Can you push your content to the network and somehow provide incentives for the network to hold on to it with IPFS?

New to ipfs…Kindof amazed at what you guys are working on…

I know probably filecoin is supposed to be the incentivizing “layer”, but its not implemented yet publicly.

So are there any alternate ways of pushing content to the the network for storage?

I know of the pinning concept, but if the data is already available and stored on my harddrive, why would I want to use ipfs anyways? Maybe it will help me transfer data from one computer to another, but I already have a USB drive :slight_smile:

The goal is also to have content that works offline. For example, I like Stavros’ IPFessay, so if I want to use IPFessay to write when offline, I should pin IPFessay to my node. Sure, if I have it locally outside of the IPFS on my volume somewhere, I can always re-add it to my node, if I need it; but why have duplicates of files, one locally and one in the IPFS? That’s not necessary.

Because the philosophy behind the IPFS—at least the way I understand it—is to do as much as possible within the IPFS. Add data to the IPFS, and work with it from within the network. That’s what the ipfs files command and the mutable filesystem (MFS) is for. If you only use the default IPFS datastore, it’ll become a mess, if you have a lot of data on your node, added or pinned. But if you ipfs files cp your objects to the MFS, you have filenames, folders etc., and you can work from that. Sure, the IPFS is immutable, so it’s always read-only; for example, if you have a text file in your MFS, you can read & open it with ipfs files read TextFile.docx | open -f -a "Microsoft Word", and you can read the file in Word… you can even edit the file, but then you have to save it first outside of the IPFS, and then re-add it with ipfs add. That’s why it’s so important that developers implement IPFS support into their software, so they can read objects from the MFS, open them, and, after editing, save them not locally, but add the newly edited file directly to the IPFS (and the MFS) again.

In the end, if file managers also implement IPFS, then you will not notice an immediate difference between browsing through the IPFS (its MFS) and the local filesystem.

So, depending on preferences, future computer users will have a lot of their stuff in the IPFS by default. (Which is also, why built-in encryption is so important.) So in the future—at least I hope so—you’ll be able to share files via the IPFS directly from the Finder (macOS), Explorer (Windows) etc., with or without Filecoin.

Are there alternate ways of pushing content to the network? To my knowledge, no, not for permanent storage, unless you pay for it (future Filecoin or at 3rd-party services like Eternum) or persuade users to pin your file, or if you form an IPFS-based F2F network with software like Arbore. Temporary storage is possible, however, i.e. caching the file on gateway nodes. You can do that by downloading the file outside of the IPFS through an http gateway, e.g. curl -o downloadedFile<hash>, and then your IPFS object (your file) will be available from that node as well, but it’s gone when the node runs the garbage collection.
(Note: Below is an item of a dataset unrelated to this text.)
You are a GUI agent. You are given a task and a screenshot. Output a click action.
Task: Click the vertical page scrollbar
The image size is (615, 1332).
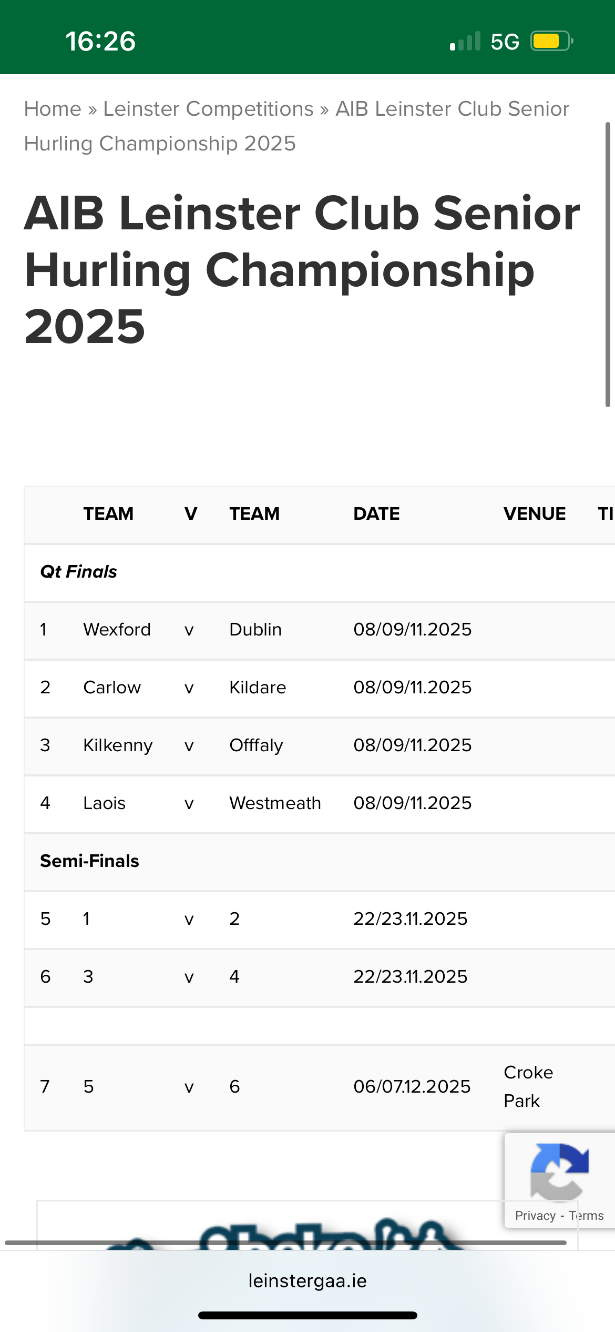pyautogui.click(x=608, y=265)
There is also the option of using ipfs-cluster to form groups of participating nodes who coordinate with each other to hold data they care about. For example, a network of research labs who all rely on each others’ data could use cluster to maintain redundant copies of all the data.

Among other things, using this approach to replication will

  • provide redundant useful copies of the data without requiring a single participant to foot the bill for storage
  • increase speed of retrieval because there are more sources providing the data
  • put copies of the data close to the people who are relying on it, making it easier to do things like bulk analysis

Those benefits of ipfs-cluster accure on top of all the benefits of using content-addressed protocols – citability, unambiguous identifiers to distinguish and/all versions of the data, cryptographic enforcement of data integrity, etc.


Hi Jay and Matt,

Thanks for pointing me to these resources… I am looking in these!